Premier élément, chaque « lieu de culte », c’est-à-dire chacune des maisons des douze épouses et les demeures des idoles, possède son « Kianja » avec sa pierre de sacrifice. « Selon le jour, le devin indique tel ou tel coin du Rova pour le sacrifice, alors que sous Andrianjaka, on faisait tous les sacrifices à l’est.»
Second élément non réservé à l’habitation : le « Fahimasina ». À Ambohimanga, le parc à bœufs sacrés se trouve dans l’enceinte royale, à l’ouest du « Kianja » (les bœufs allant de l’ouest vers l’est pour le sacrifice). À Antananarivo, « Andrianampoinimerina avait construit deux parcs à bœufs, l’un ‘Menalefona’ se trouve près de Kelisoa : là est enfermé son taureau appelé Menalefona ; l’autre parc est Ampahibe, à l’ouest de Besakana : là sont enfermés les bœufs ‘sikidy’ et les vaches laitières » (R.P. Callet).
Le parc « Menalefona » ne convient pas à la définition du « Fahimasina », mais il témoigne encore une fois de l’importance « de la symbolique et de la pratique astrologique sous Andrianam-poinimerina ». L’enclos est situé au nord-est du Rova. « C’est le coin réservé au destin Alahamady, destin puissant choisi par les souverains. »

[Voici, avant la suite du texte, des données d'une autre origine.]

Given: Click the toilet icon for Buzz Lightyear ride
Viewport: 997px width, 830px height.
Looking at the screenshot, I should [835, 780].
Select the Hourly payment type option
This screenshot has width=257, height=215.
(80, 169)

Or, le signe d’Alahamady est le taureau. Si l’on ajoute que « Mena » (rouge) est la couleur du souverain et que « lefona » (lance, sagaie) est un insigne honorifique, on découvre « toute la symbolique qui s’attache à la moindre dénomination de la moindre construction du Rova », fait remarquer (Belrose Huygues).. Le vrai parc à bœufs est Ampahibe dont la localisation remonte à Andrianjaka, au coin sud-ouest et peut-être à l’extérieur de l’enceinte royale.
Le troisième élément est cité par Coppalle (« Voyage à l’intérieur de Madagascar et à la capitale du roi Radama », Bulletin de l’Académie malgache, 1909-1910). « Dans l’ouest du palais est une petite cour plantée d’arbres. C’est là que se rend la justice », décrit-il. Les « Tantara » n’en font pas mention, indique l’auteur de la présentation du Rova, mais l’iconographie la plus ancienne, datant de 1862, en révèle la présence à l’emplace-ment des « ficus royaux ».
Toutefois, le père Callet signale l’existence d’un Lapa, «Tsarazoky », où l’on rend la justice à l’intérieur du Rova et qui est démoli par Ranavalona Ire. Il mentionne aussi un autre « Tsarazoky », à l’ouest de Masoandro, qui est la demeure du devin Ramiangaly.
Andrianampoinimerina installe enfin deux tribunaux suprêmes à Ambohimanga et Antananarivo, mais ils ne siègent pas en permanence. Celui d’Antananarivo se réunit dans « Tsarazoky», libéré pour la circonstance, et c’est certainement sous Radama qu’un tribunal permanent est installé à l’ouest de l’enceinte, à l’abri des arbres.